*** GIVEN ENTRIES ***

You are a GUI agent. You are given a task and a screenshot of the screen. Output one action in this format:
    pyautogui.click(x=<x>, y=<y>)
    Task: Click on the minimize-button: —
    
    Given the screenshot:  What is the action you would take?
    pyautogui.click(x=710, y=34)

*** End of GIVEN ENTRIES ***

THE TASK. Identify each line in the rows above that contains the word "action", and copy those lines in full.

EXERCISE ANSWER.
You are a GUI agent. You are given a task and a screenshot of the screen. Output one action in this format:
    Given the screenshot:  What is the action you would take?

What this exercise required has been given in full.